Do the instructions on this wiki work?
https://dallasmakerspace.org/wiki/JumpServerFAQ
There is a section titled “How can I mount the Member Storage (from *NIX)?”
Does this still work? Has anyone tried it lately?
1 Like
Ssh access has worked for me recently.
2 Likes
Has sshfs access worked for you?
Yup…
pi@raspberrypi:~ $ ssh [email protected] -p 2222
The authenticity of host '[physical.dallasmakerspace.org]:2222 ([47.190.37.3]:2222)' can't be established.
ECDSA key fingerprint is SHA256:Mu6NRsykSxayZjcyw/lx+Mkje7kWtdXOchsA3L/DyXI.
Are you sure you want to continue connecting (yes/no)? yes
Warning: Permanently added '[physical.dallasmakerspace.org]:2222,[47.190.37.3]:2222' (ECDSA) to the list of known hosts.
Ubuntu 14.04.5 LTS prlxjump ssh-pty
Password:
Last login: Fri Sep 11 20:27:35 2015 from pool-173-57-132-20.dllstx.fios.verizon.net
roughvagabond@prlxjump:~$ ls -l
total 0
roughvagabond@prlxjump:~$
2 Likes
Nice. I got it working.
Edit your .ssh/config file…
nano ~/.ssh/config
Add a section like the following. “roughvagabond” is your Maker Manager user name.
Host dms
HostName physical.dallasmakerspace.org
User roughvagabond
Port 2222
Create a place to mount the drive…
mkdir ~/dms
Mount…
sshfs dms:/mnt/files ~/dms
Enjoy…
cd ~/dms/members/roughvagabond
ls -l
When you are finished…
cd ~
sudo umount -f ~/dms
rmdir ~/dms
Ideally you would also enable public key authentication (I have not tested).
If anyone tries this please respond. If the steps work for another person I will update the wiki.
3 Likes
all you really need to do, is combine these 2 commands
I’ve chosen to leave that out of the wiki (not that I would remove it if someone else added it, but…)
2 Likes
Thanks very much! This works for me and is greatly appreciated.
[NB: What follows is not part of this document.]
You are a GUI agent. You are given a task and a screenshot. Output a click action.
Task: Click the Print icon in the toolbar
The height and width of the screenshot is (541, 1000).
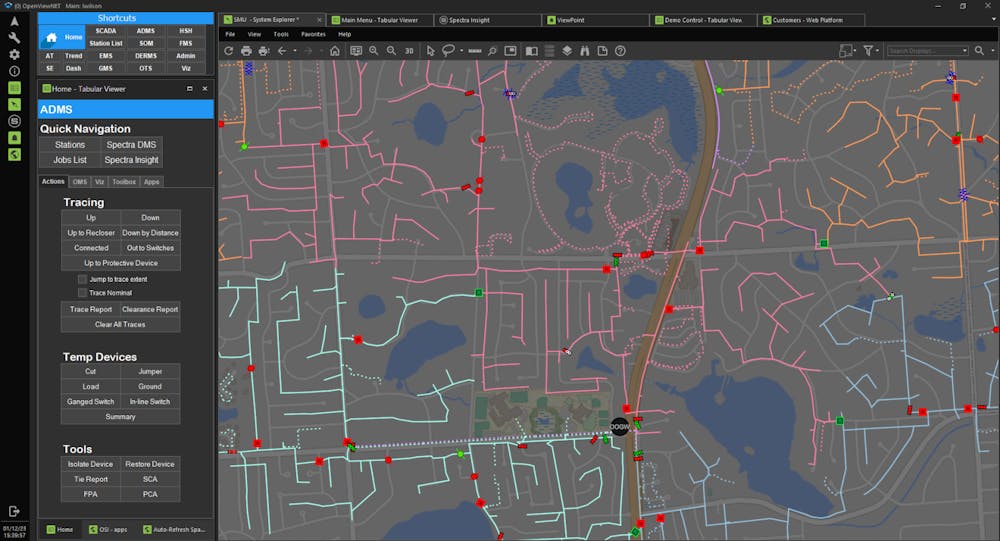[x=247, y=51]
I’ve lost too many thumb drives already and this lets me send me files over before come over to print/laser etc.
That’s a weird way to enter
vi ~/.ssh/config
3 Likes
It seems like the instructions should say:
sshfs -p2222 [email protected]:/mnt/files /some_directory_on_your_home_machine
That way you don’t need to add anything to your config file.
This appears to only work from offsite though. Ports 22 and 2222 are both apparently filtered from onsite. I don’t know anything about that.
1 Like
For those unfamiliar with / new to Linux, failing to include the creation of the mount point (mkdir) in the instructions guarantees failure. I prefer instructions that increase the chances of success.
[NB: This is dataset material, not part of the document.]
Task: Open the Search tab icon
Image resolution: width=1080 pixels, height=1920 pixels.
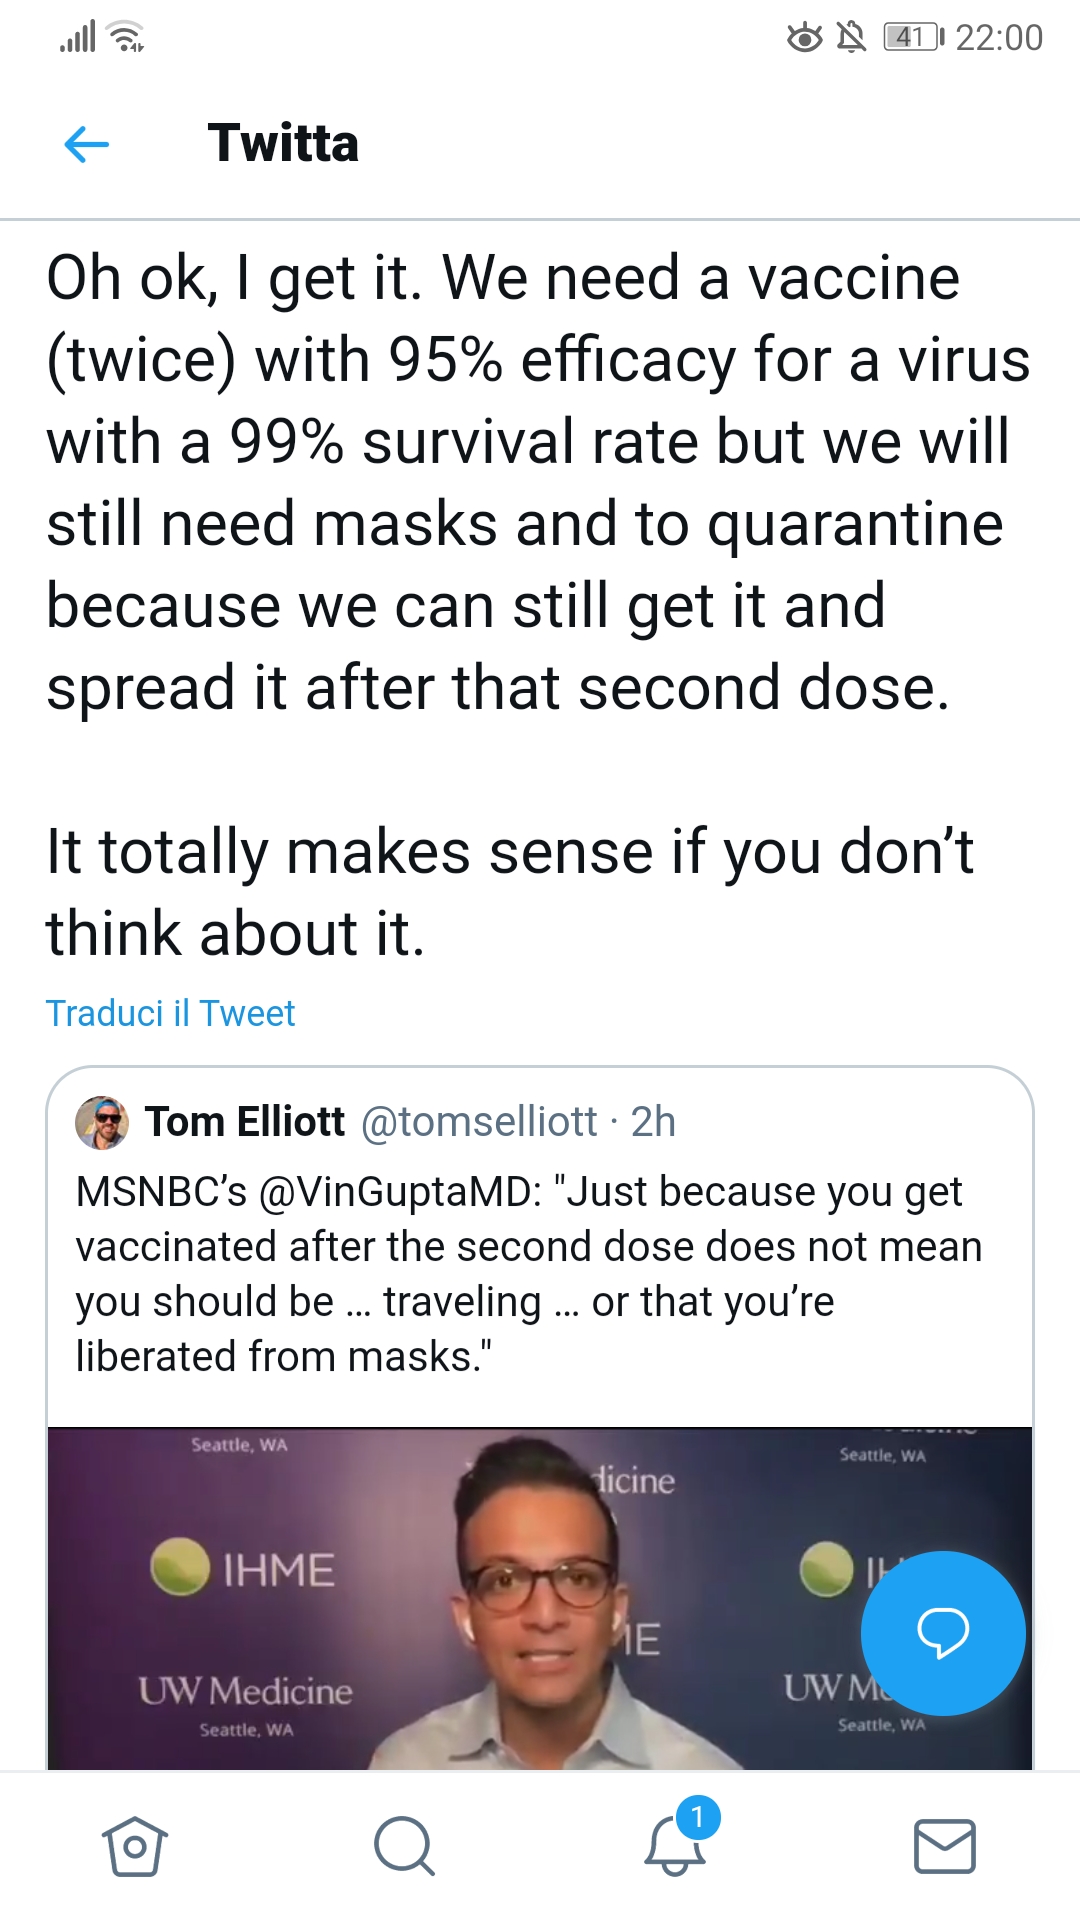Action: [x=404, y=1845]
For those who want to access DMS storage a second time, which strikes me as highly likely, adding an entry to the .ssh/config file reduces the amount of information needed to accomplish the task and reduces the amount of typing. I prefer instructions that simplify tasks that are likely to be repeated.
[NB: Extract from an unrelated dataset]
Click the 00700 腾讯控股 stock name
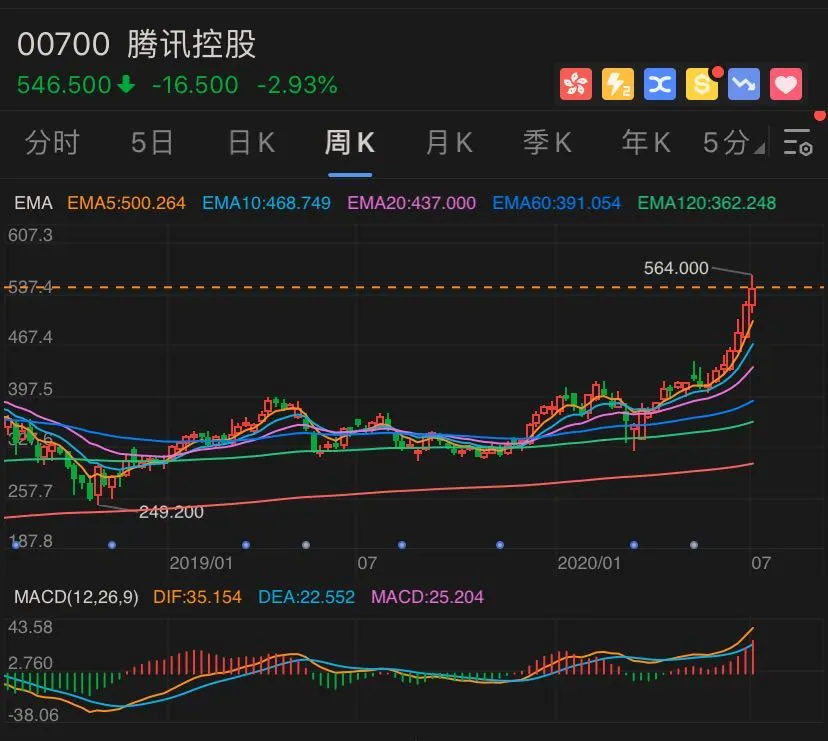This screenshot has height=741, width=828. point(135,44)
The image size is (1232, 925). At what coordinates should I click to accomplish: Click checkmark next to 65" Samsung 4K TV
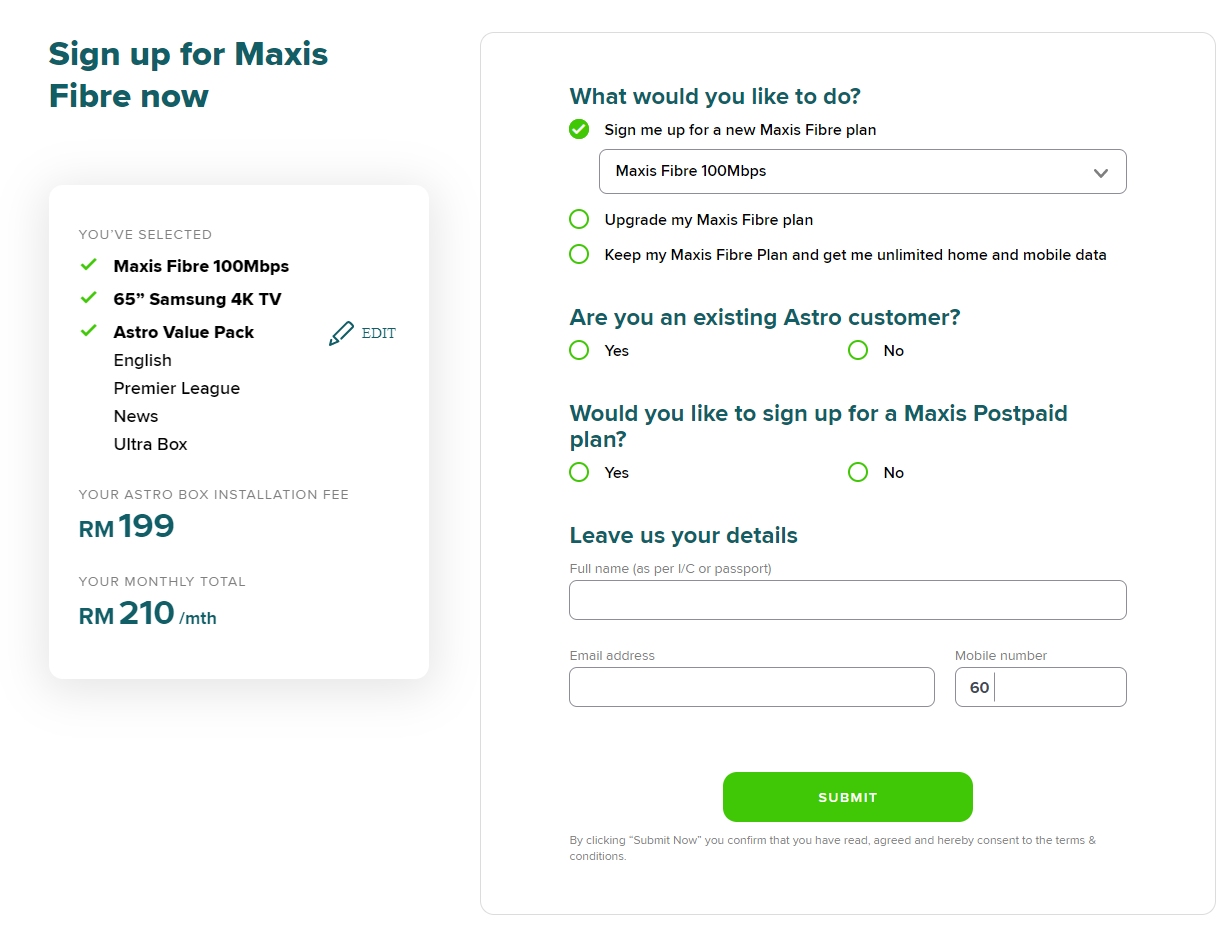[x=89, y=298]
I just meant that the sshfs instructions currently on the wiki are wrong because they leave out the -p2222 part and so for anyone who’s tried it, that’s why it didn’t work. I still like your more verbose instructions better for the reasons you mentioned.
1 Like
It looks like the reason this doesn’t work internally is because physical.dallasmakerspace.org resolves to our external ip address while port 2222 on that ip isn’t open from onsite.
I don’t know whether that’s intentional. It seems like we would either want to have physical.dallasmakerspace.org resolve to an internal ip address from onsite, or adjust the port 2222 forwarding rule so that it accepts forwards from the internal interface in addition to the external interface.
However currently it’s possible to work around this by just substituting the internal ip address 192.168.200.36 and port 22 for physical.dallasmakerspace.org and port 2222. Port 22 is the default so you can leave it off and end up with:
which will not work from offsite but will work from onsite.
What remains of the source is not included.